Schlechte Noten für Hartz IV

Zwei Studien nehmen die Absicherung von Arbeitslosen in Deutschland kritisch unter die Lupe
Mitten in die durch FDP-Chef Westerwelle ausgelöste Debatte um die Hartz IV-Sätze platzen zwei Studien, welche die Hartz IV-Politik in Deutschland kritisch unter die Lupe nehmen. So können sich durch die vom Deutschen Institut für Wirtschaftsforschung vorgestellte Studie diejenigen bestätigt sehen, die schon seit Jahren propagieren, dass Hartz IV-Armut per Gesetz sei. Die Unterstützung könne kurzfristige soziale Probleme lindern, die Ursachen für die Armut aber nicht beseitigen, heißt es in der DIW-Studie.

----

ÜBUNGSAUFGABEN:
• 1. Welches Institut hat laut dem Artikel zu Hartz IV eine der beiden Studien vorgestellt?
• 2. Gib den Artikel zu Hartz IV zwischen „Zwei Studien nehmen“ und „in der DIW-Studie.“ einschließlich wortgetreu wieder.
Die nachstehenden Daten stammen aus einer anderen Quelle.

ANGEZEIGTE DATEN:

----

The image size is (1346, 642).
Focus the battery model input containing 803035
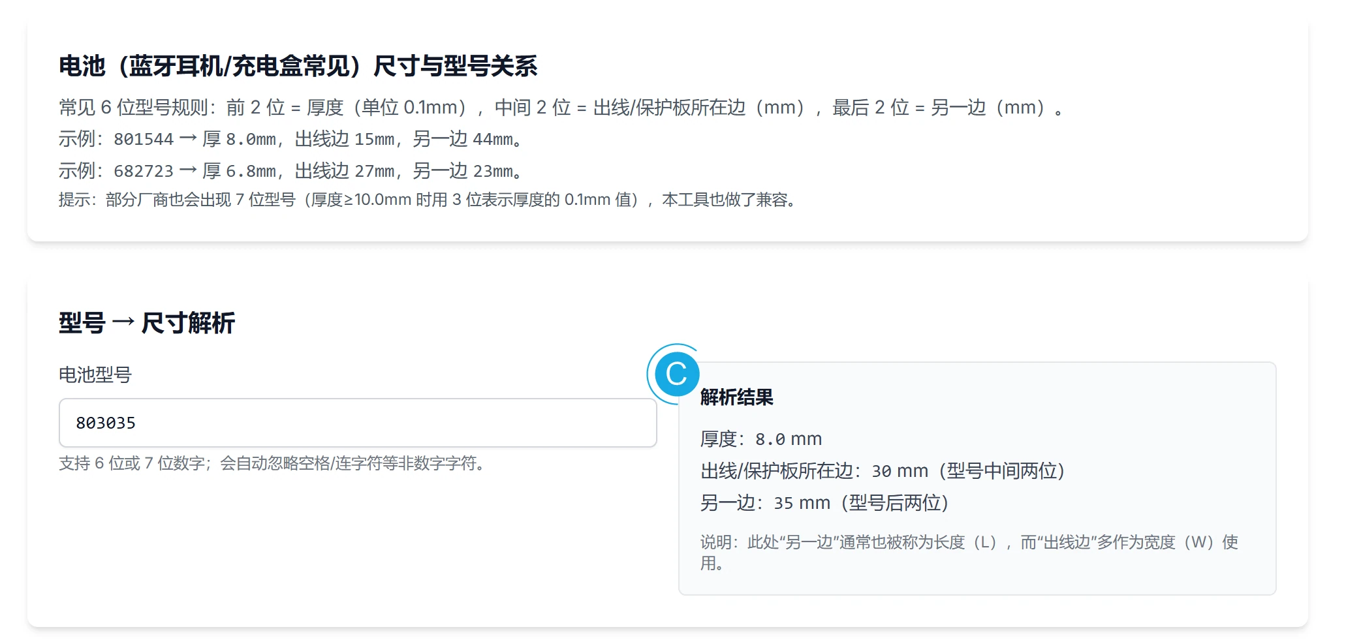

----

LÖSUNGEN:
• 1. Das Deutsche Institut für Wirtschaftsforschung (DIW).

• 2.
Zwei Studien nehmen die Absicherung von Arbeitslosen in Deutschland kritisch unter die Lupe
Mitten in die durch FDP-Chef Westerwelle ausgelöste Debatte um die Hartz IV-Sätze platzen zwei Studien, welche die Hartz IV-Politik in Deutschland kritisch unter die Lupe nehmen. So können sich durch die vom Deutschen Institut für Wirtschaftsforschung vorgestellte Studie diejenigen bestätigt sehen, die schon seit Jahren propagieren, dass Hartz IV-Armut per Gesetz sei. Die Unterstützung könne kurzfristige soziale Probleme lindern, die Ursachen für die Armut aber nicht beseitigen, heißt es in der DIW-Studie.